Ce qui pose problème, ce n’est pas la concurrence en tant que telle, mais plutôt l’hétérogénéité des Etats européens sur le plan social et sur le plan fiscal. Depuis 2004, pas moins de treize nouveaux Etats sont entrés dans l’Union européenne : la plupart de ces Etats sont des pays d’Europe centrale et orientale où le droit du travail est extrêmement laxiste, et où les salaires et les niveaux d’imposition sont beaucoup plus bas qu’en Europe de l’Ouest. L’entrée de ces pays dans le marché européen a donc déstabilisé les économies les moins compétitives de l’Union. L’erreur des gouvernements d’Europe de l’Ouest a été de penser qu’il fallait d’abord élargir l’Union pour ensuite harmoniser les normes sociales et fiscales. En réalité, il aurait d’abord fallu engager un processus de convergence fiscale et sociale dans les années 90 avant d’envisager de nouveaux élargissements. Mais les tergiversations des gouvernements et les égoïsmes nationaux ont empêché toute harmonisation fiscale et sociale, et nous avons finalement approuvé des élargissements auxquels nous n’étions pas vraiment préparés. Il est évident que, même avec le Traité de Lisbonne, on pourra difficilement harmoniser à 28 ce que l’on n’a pas su harmoniser à 15. L’Europe sociale et fiscale attendra…
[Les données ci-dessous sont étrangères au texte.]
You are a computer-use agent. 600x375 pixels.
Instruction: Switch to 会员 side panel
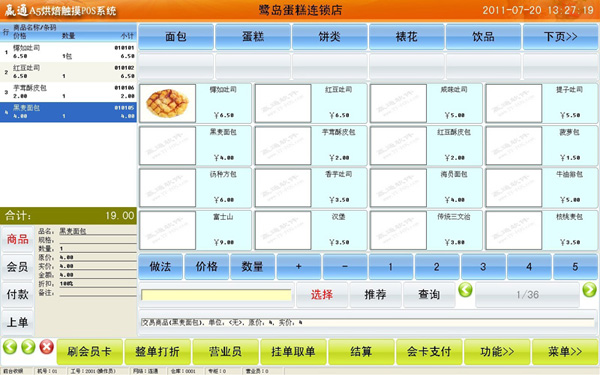click(x=18, y=266)
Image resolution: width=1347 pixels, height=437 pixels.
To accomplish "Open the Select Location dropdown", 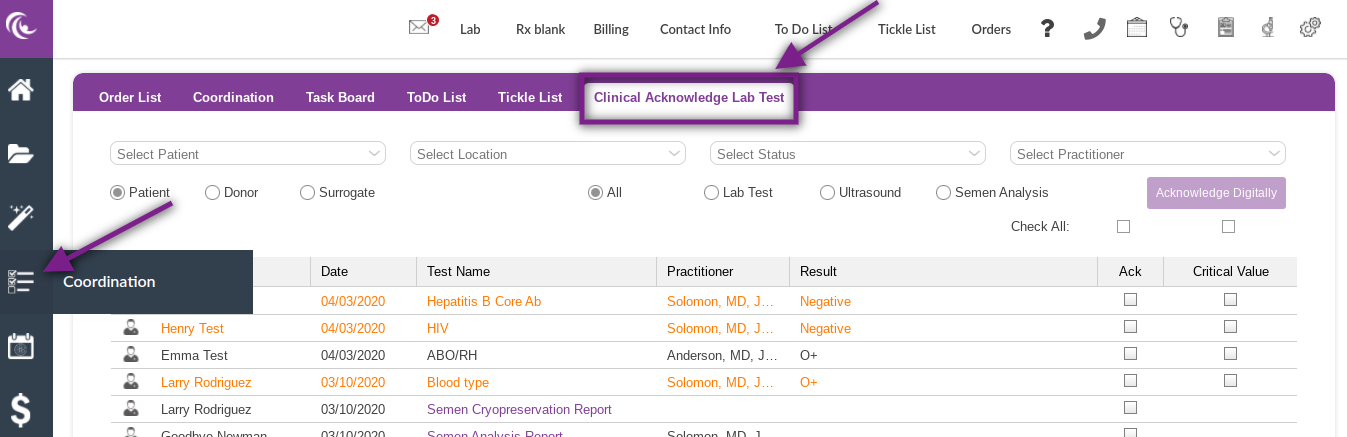I will coord(547,154).
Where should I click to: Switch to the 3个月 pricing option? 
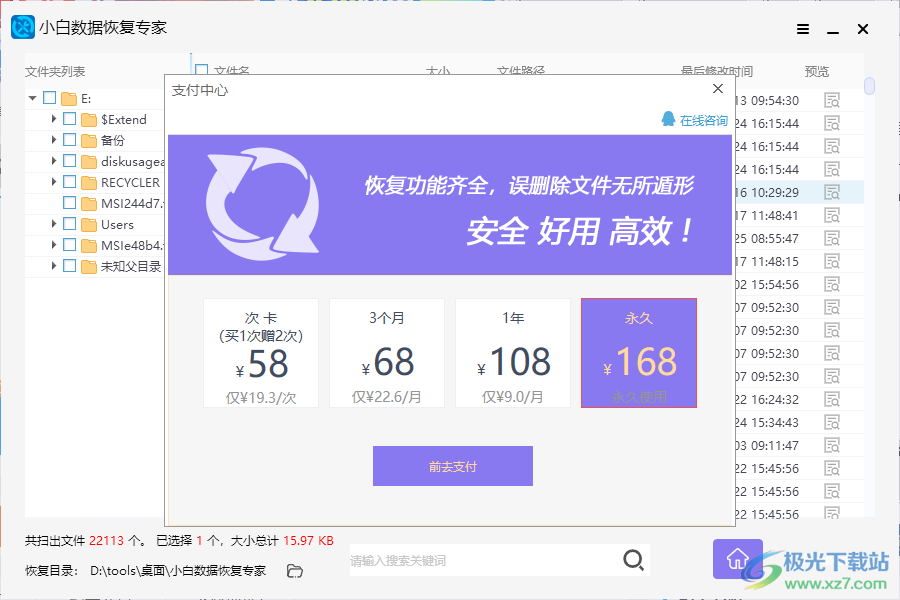pos(386,352)
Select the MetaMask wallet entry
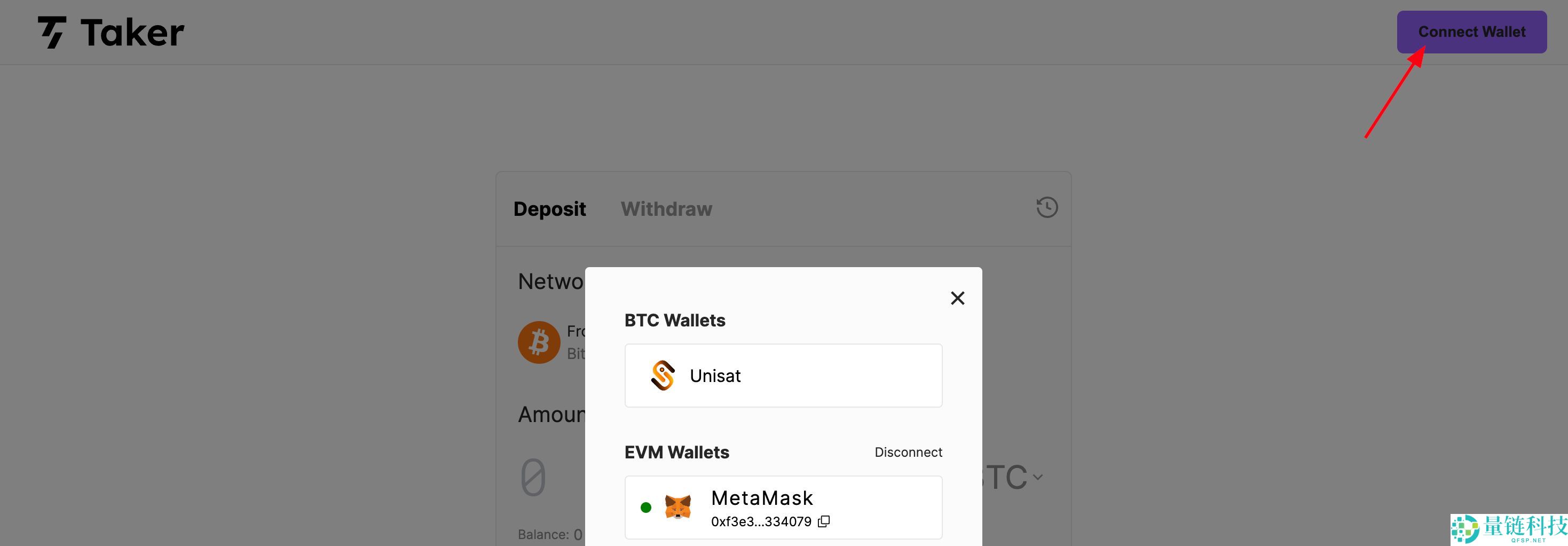1568x546 pixels. (783, 507)
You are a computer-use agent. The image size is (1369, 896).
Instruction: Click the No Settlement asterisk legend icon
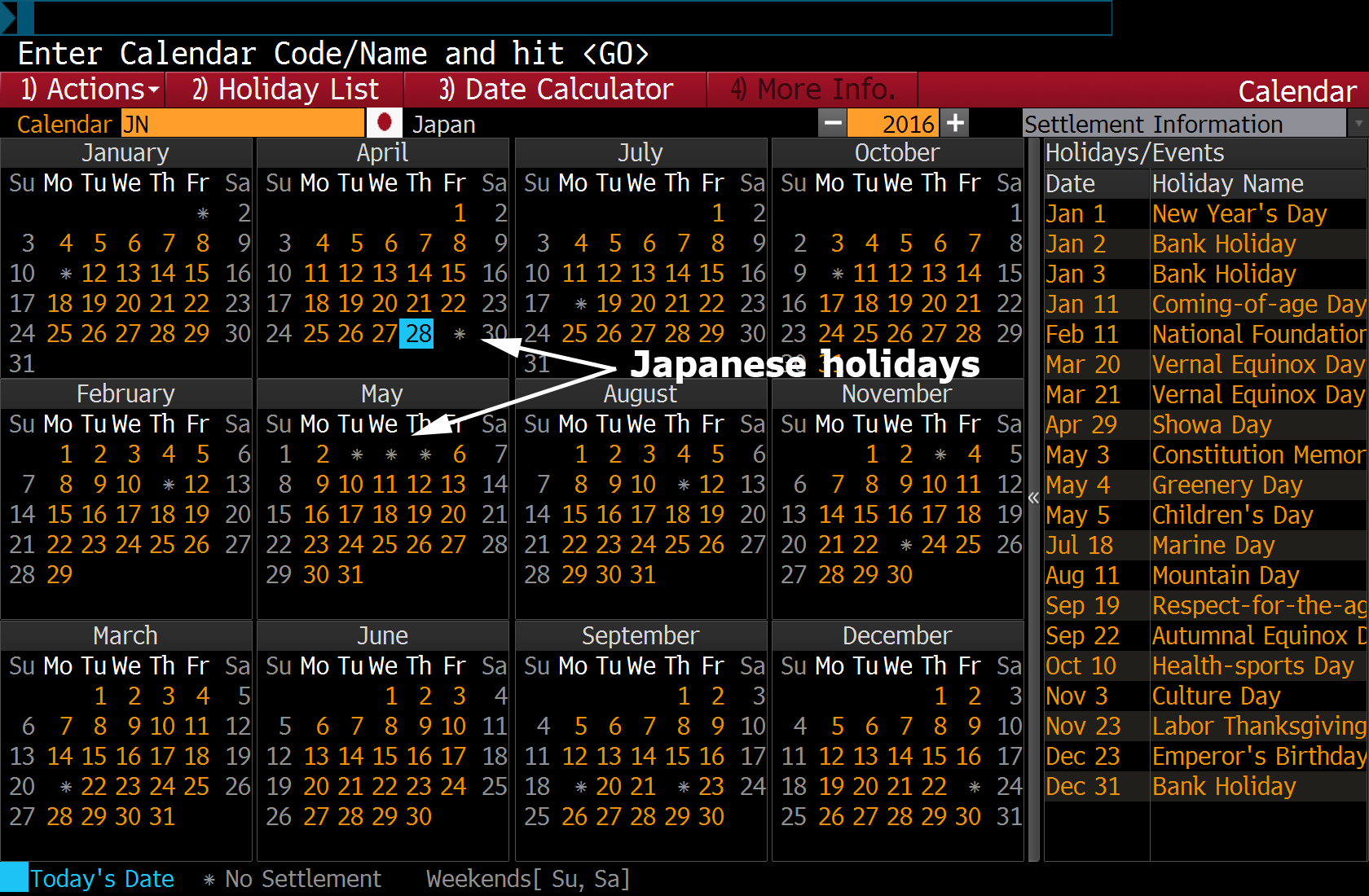click(x=209, y=880)
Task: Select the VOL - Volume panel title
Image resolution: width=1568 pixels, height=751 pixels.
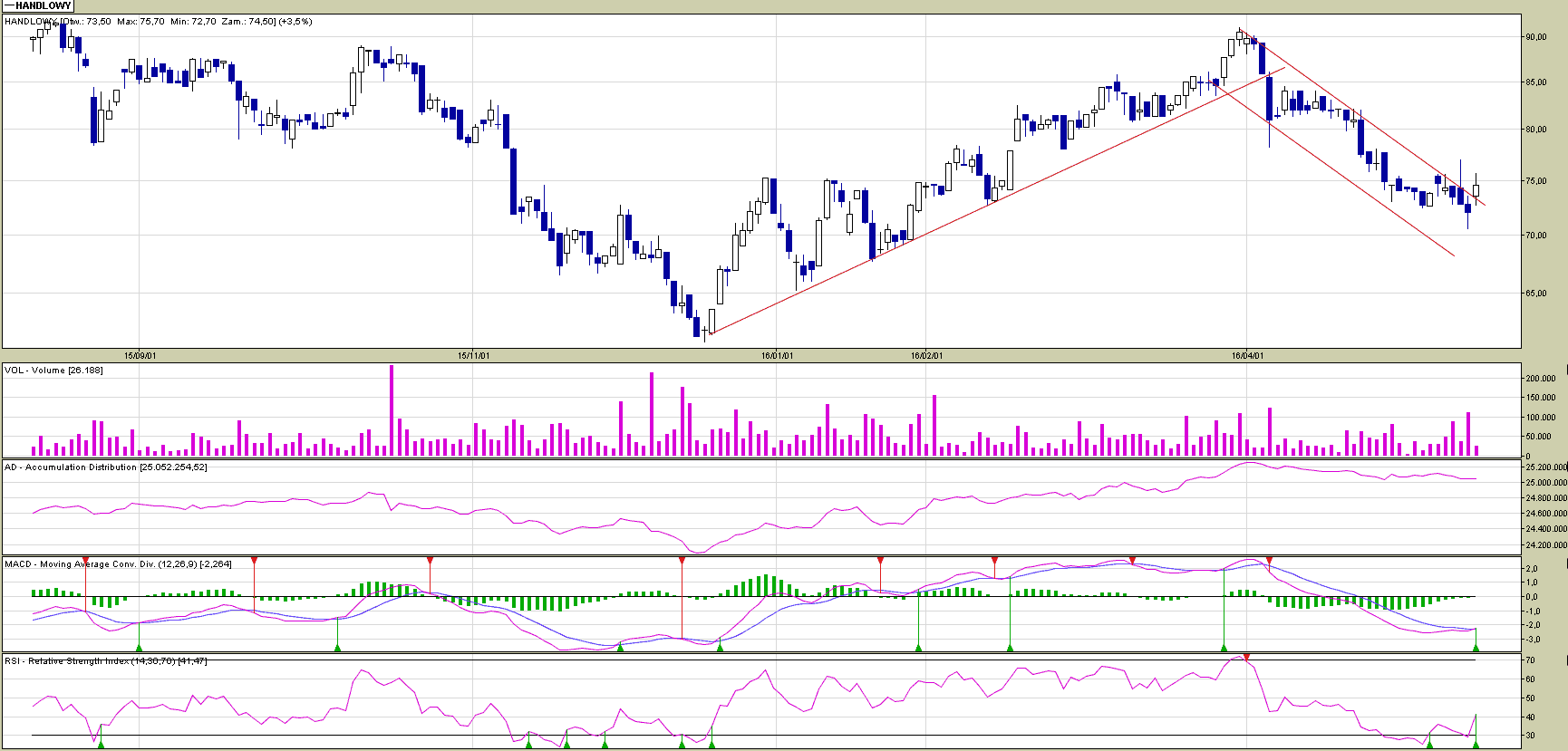Action: coord(53,371)
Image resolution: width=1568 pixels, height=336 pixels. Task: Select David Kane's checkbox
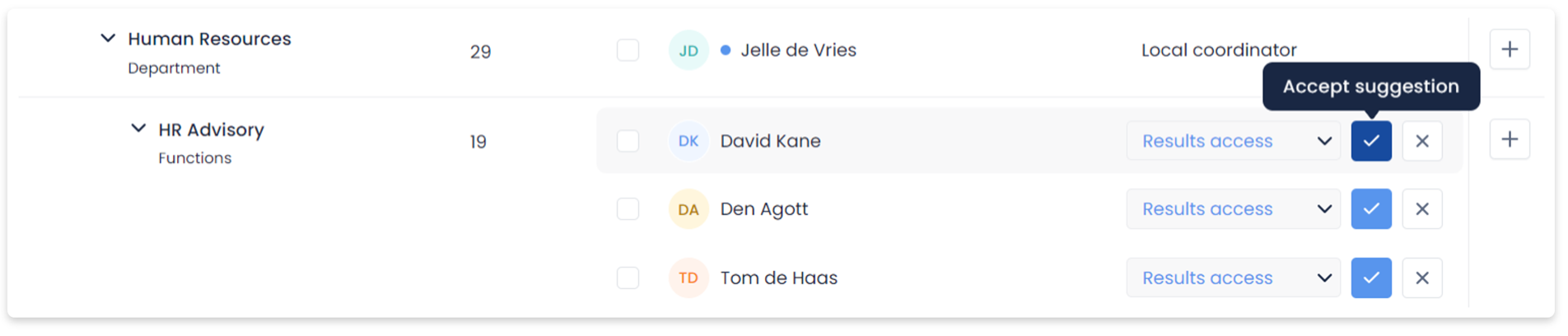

Contrairement à la France, dont l’unité politique s’est réalisée avant l’unité économique, l’Europe s’est d’abord construite économiquement, par le biais du libre-échange. Le marché unique européen est indispensable, mais il ne saurait se suffire à lui-même. Il doit être prolongé par l’union bancaire et fiscale, l’élaboration d’un droit du travail européen, la mise en place d’une véritable gouvernance économique européenne, et la création d’un Trésor public européen disposant de ses propres ressources et capable de financer des politiques de soutien à la croissance. Bref, l’intégration économique rend de plus en plus nécessaire une fédéralisation de l’Europe. Le projet européen est aujourd’hui à la croisée des chemins. Trois scénarios sont possibles : le statu quo (qui est impensable compte tenu des dysfonctionnements dramatiques de l’Union européenne), la déconstruction de l’Union par le rétablissement des frontières intérieures (ce qui serait une considérable régression pour toutes les économies européennes), ou la fédéralisation.